On its REI review page, customer comments about the Stingray are mostly positive, with praise for its convenient size, set-up time, and cool factor. (One customer complained about the quality of the stitching.) One Stingray owner wrote:
Nice not waking up in a puddle of water after heavy rains. Recommend setting up off the beaten path as you will be bothered by people asking you question[s]. I set it up on an island on [a] canoe trip and still had boaters stop and comment on it.
For a group of nature lovers, the Tentsile team is extremely wired into the tech world. The site is powered by Shopify. It accepts Stripe. They duly update the Facebook page, Instagram feed, YouTube channel, and blog. And they ship globally with ease, through a company called Shipwise, which lets Tentsile ship anywhere from five shipping depots around the world. “We literally just click a few buttons, and it’s done,” Robert says.

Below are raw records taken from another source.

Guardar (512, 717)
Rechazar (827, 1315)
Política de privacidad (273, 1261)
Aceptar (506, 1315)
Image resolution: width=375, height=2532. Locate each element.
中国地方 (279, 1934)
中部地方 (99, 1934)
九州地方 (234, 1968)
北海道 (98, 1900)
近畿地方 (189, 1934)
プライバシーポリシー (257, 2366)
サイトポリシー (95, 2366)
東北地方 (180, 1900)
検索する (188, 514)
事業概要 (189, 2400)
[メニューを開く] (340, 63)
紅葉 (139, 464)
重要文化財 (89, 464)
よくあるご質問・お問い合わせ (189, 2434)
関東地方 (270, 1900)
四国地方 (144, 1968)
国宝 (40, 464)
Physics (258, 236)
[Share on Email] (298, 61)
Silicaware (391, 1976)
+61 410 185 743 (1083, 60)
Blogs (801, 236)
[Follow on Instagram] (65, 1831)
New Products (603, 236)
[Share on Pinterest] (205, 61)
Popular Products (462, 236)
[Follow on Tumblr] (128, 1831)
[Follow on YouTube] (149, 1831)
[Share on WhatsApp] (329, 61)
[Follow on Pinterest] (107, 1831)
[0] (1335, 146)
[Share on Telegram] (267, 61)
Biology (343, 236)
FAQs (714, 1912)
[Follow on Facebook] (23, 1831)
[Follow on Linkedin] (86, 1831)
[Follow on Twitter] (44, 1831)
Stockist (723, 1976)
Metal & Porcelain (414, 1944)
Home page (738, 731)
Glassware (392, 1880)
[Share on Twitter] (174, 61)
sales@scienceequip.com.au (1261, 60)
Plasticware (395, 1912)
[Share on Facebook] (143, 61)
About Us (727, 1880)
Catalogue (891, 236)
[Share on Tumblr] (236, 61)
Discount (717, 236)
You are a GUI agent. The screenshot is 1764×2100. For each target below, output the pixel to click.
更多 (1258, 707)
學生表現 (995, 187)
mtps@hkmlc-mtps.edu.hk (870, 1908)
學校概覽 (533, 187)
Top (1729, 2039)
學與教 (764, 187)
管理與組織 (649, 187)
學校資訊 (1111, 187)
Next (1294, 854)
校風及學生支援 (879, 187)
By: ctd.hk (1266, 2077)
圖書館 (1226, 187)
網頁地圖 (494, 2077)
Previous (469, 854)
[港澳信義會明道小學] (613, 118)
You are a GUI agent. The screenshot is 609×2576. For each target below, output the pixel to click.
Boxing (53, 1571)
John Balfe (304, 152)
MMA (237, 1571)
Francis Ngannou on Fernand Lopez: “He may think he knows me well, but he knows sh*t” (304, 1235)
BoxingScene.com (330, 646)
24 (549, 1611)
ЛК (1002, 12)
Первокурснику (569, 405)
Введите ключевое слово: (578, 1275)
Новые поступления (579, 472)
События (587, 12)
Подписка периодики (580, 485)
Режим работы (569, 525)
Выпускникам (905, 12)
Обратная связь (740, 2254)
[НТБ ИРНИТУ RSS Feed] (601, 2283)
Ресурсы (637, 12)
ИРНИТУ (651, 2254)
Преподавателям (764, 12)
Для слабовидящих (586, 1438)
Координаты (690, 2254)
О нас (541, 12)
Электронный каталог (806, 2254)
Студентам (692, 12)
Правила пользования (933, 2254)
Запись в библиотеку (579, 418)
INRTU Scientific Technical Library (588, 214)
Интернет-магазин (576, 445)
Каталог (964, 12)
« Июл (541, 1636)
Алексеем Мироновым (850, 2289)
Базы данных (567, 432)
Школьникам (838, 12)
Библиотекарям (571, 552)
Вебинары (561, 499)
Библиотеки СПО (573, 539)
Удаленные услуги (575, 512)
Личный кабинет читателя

In addition to a good logistics partner, Tentsile works with distributors who believe in the brand. Tentsile’s South Korean distributor prominently features Tentsile’s background story on her site’s welcome page. “People in South Korea want to hear those stories, too,” Robert says.
Tentsile isn’t only interested in revenue; it’s using its business to protect the trees its customers rely on. The team has partnered with WeForest.org to help prevent forests from unnecessary destruction. For every tent Tentsile sells, WeForest.org plants three trees in tropical forests.
The company’s conservationist ethos has helped it burnish its ecotourism credentials. At the end of 2013, Tentsile paired up with an NGO to create a self-contained ecovillage in Fiji using its tree tents. Tourists looking for an alternative to the island’s resort life could stay in the tents, situated in the rain forest and supplied by the ecovillage’s own organic garden. Tentsile also offers camping packages in Cambodia and Finland, complete with guides and chefs. (The three-day expedition in Finland costs €855 [$970] per person.) It also sees markets beyond tourism and camping. Expeditions, wildlife filming, scientific research, festivals, safaris, and humanitarian relief situations are all ideal venues for Tentsile’s tents, according to the company’s site.
Still, tree tents face a long climb up the camping equipment ladder. Dan Zenkel, a summer camp consultant, says he isn’t sure that tree tents have found a following in the camping world just yet. But he knows that traditional tree houses appeal to kids at summer camps. And this is a compelling market for the camping industry: as the authors of the American Camper Report note, most American campers begin camping at age 15 and younger.
“A lot of summer camps are offering tree houses to kids to sleep in. There’s an opportunity there for these tents,” says Zenkel. They offer a fun element that regular tents don’t, and “they’re cheaper”—at least cheaper than building a tree house.